Task brief ->
Each line, starting at the one with "Close the OTP 驗證 dialog" and running to the end of the data below, is to be set down again exactly, both ends included; leave pictures out.

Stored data
□ □ □ □ □

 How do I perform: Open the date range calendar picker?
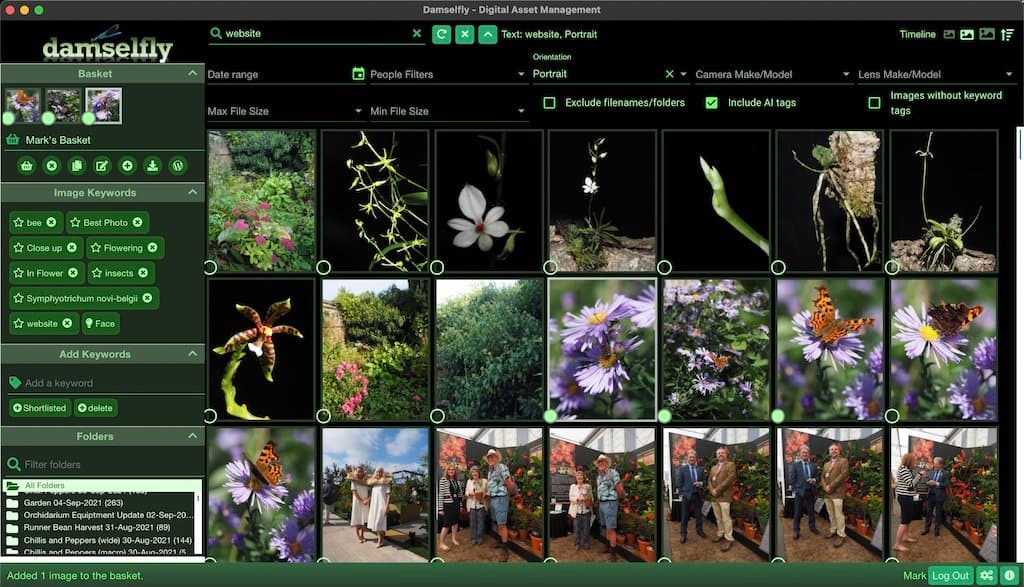pyautogui.click(x=358, y=74)
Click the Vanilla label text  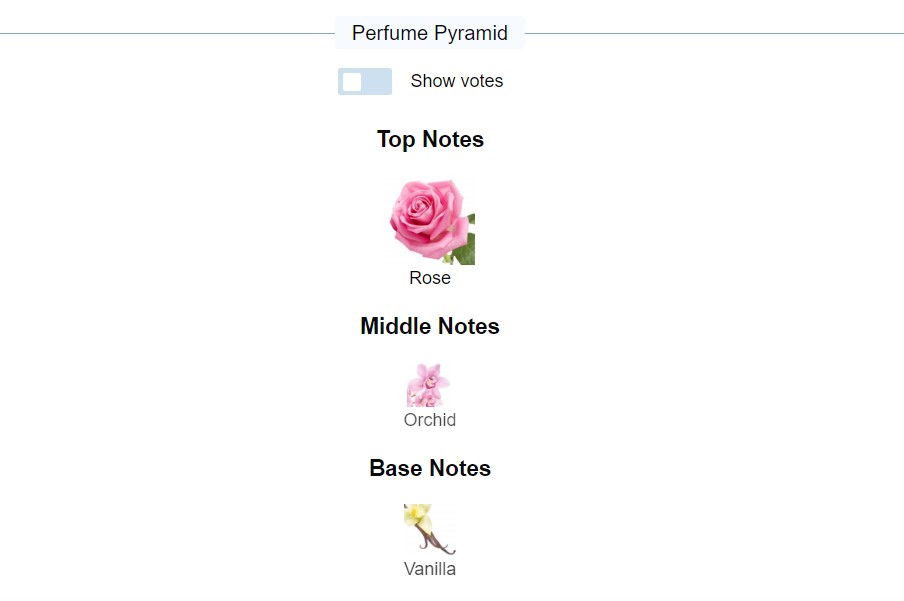[430, 569]
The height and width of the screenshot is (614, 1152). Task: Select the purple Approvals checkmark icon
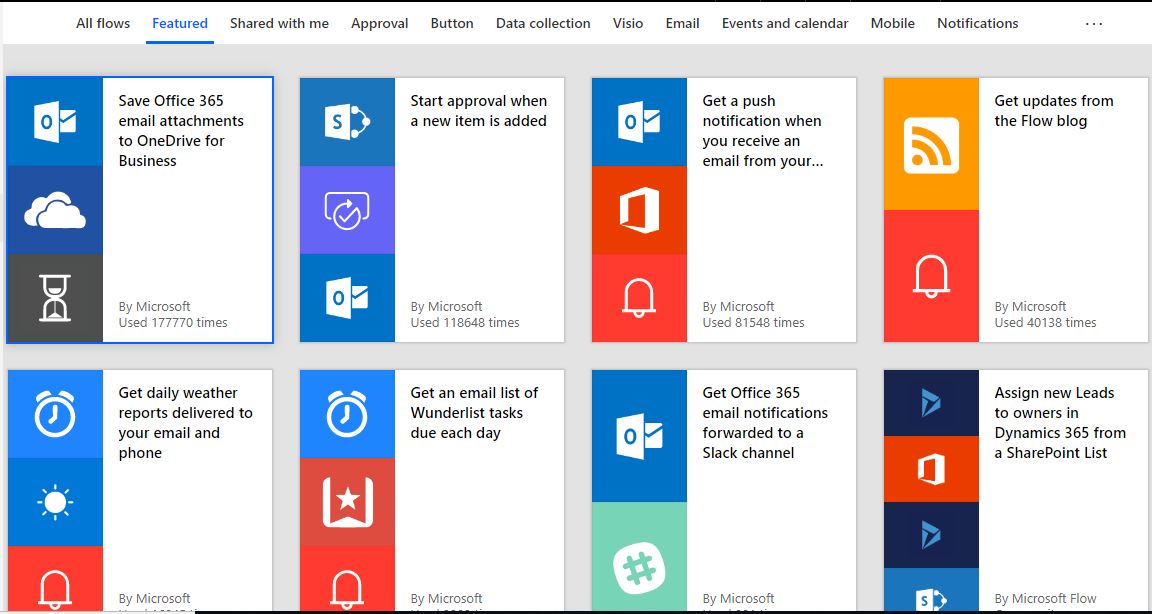click(347, 210)
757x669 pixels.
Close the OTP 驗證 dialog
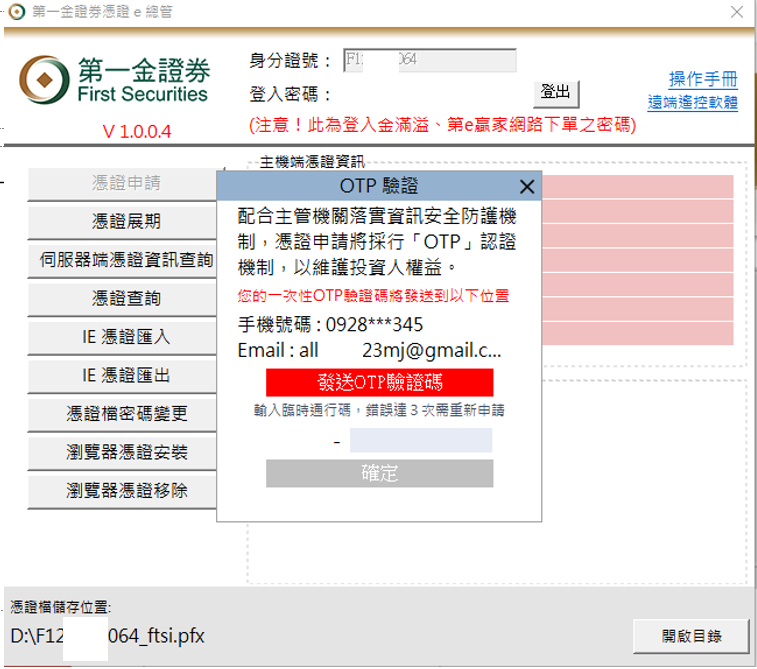527,187
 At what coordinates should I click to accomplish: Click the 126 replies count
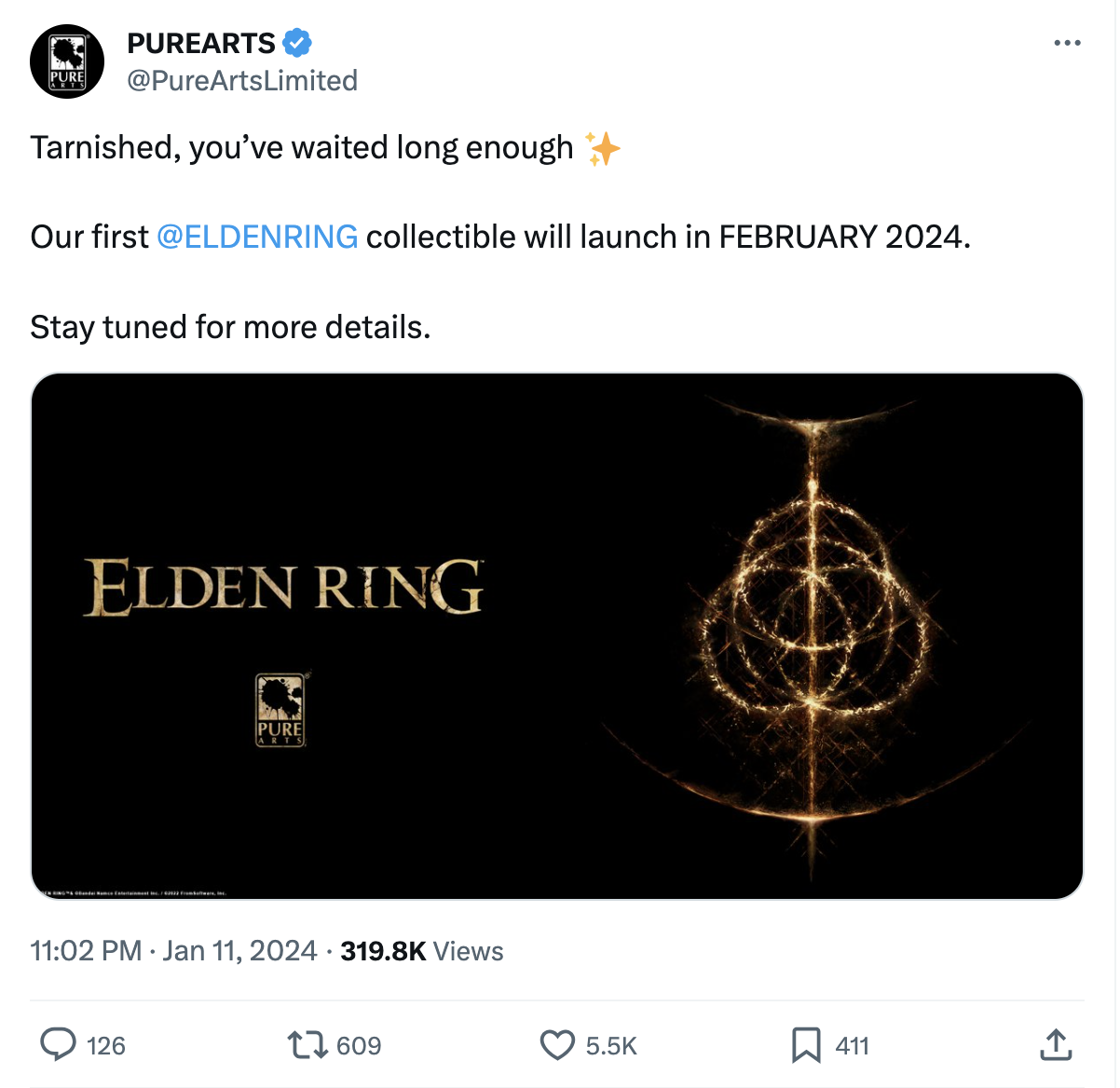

□ □ □ □ □

Answer for the task ->
Close the OTP 驗證 dialog
527,187
 At what coordinates should I click to accomplish: Click the 126 replies count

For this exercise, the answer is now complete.